## What you will do
Rewrite the lines of the records below as a numbered list, leaving out blank lines and the pictures.

[Start of Source data]

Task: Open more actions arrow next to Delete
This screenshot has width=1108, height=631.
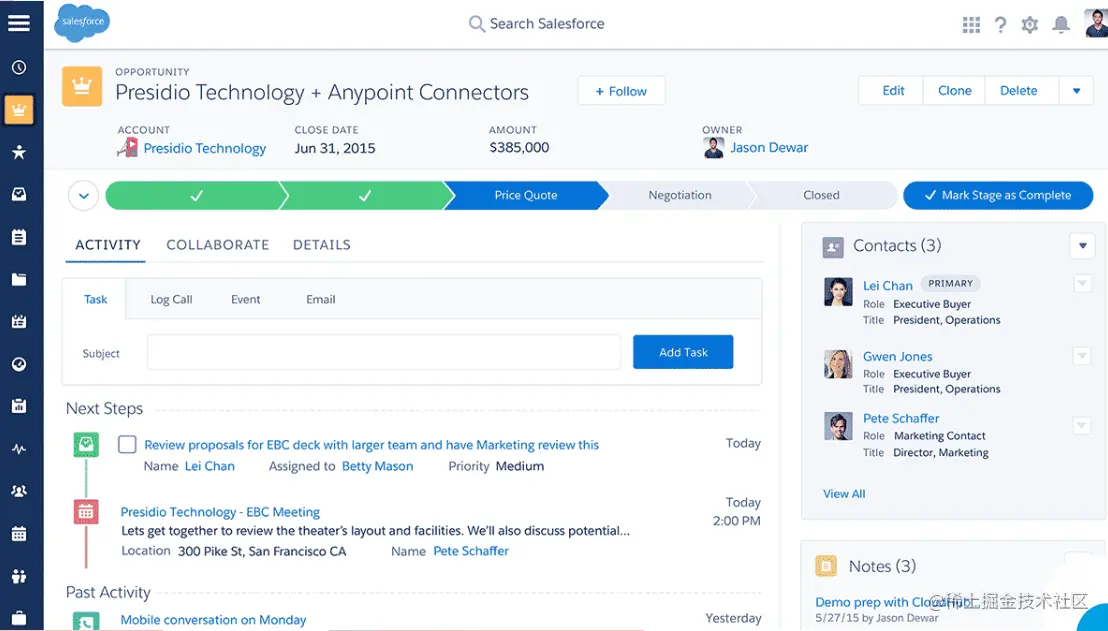Action: (x=1076, y=90)
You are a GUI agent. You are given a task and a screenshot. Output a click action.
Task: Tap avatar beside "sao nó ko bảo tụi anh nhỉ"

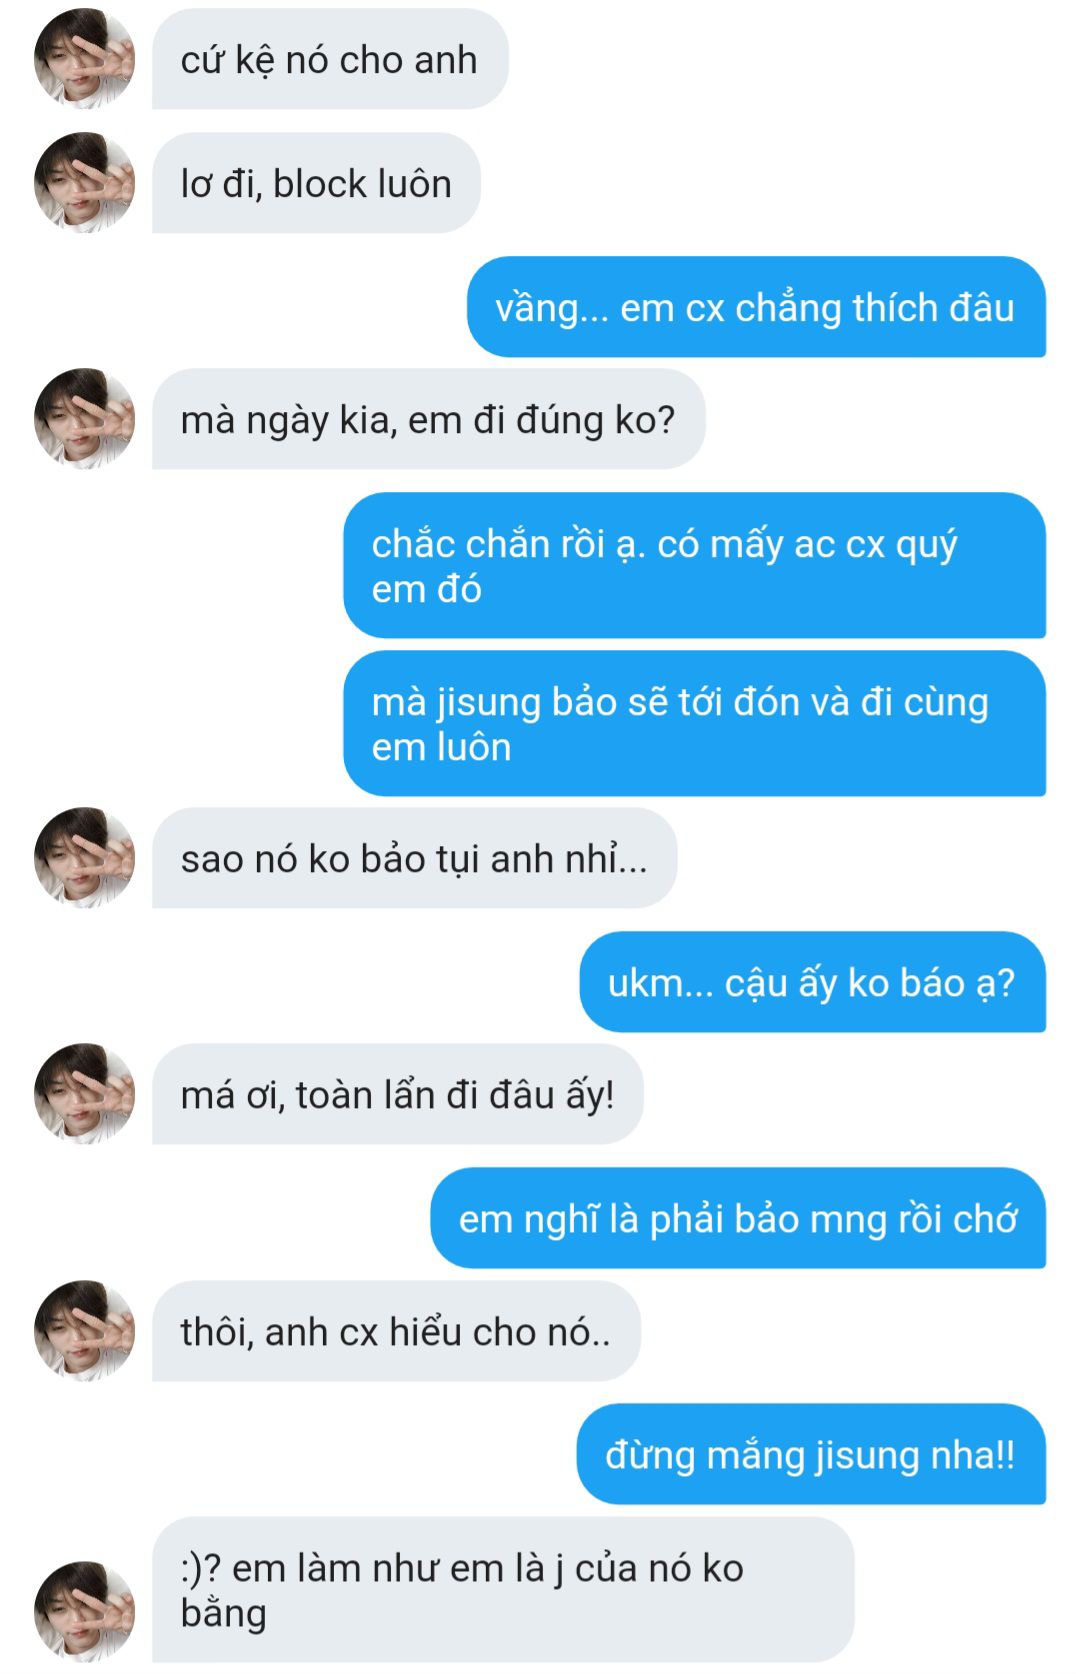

[End of Source data]

## Final result
1. Task: Open more actions arrow next to Delete
2. This screenshot has width=1108, height=631.
3. Action: (x=1076, y=90)
4. You are a GUI agent. You are given a task and a screenshot. Output a click action.
5. Task: Tap avatar beside "sao nó ko bảo tụi anh nhỉ"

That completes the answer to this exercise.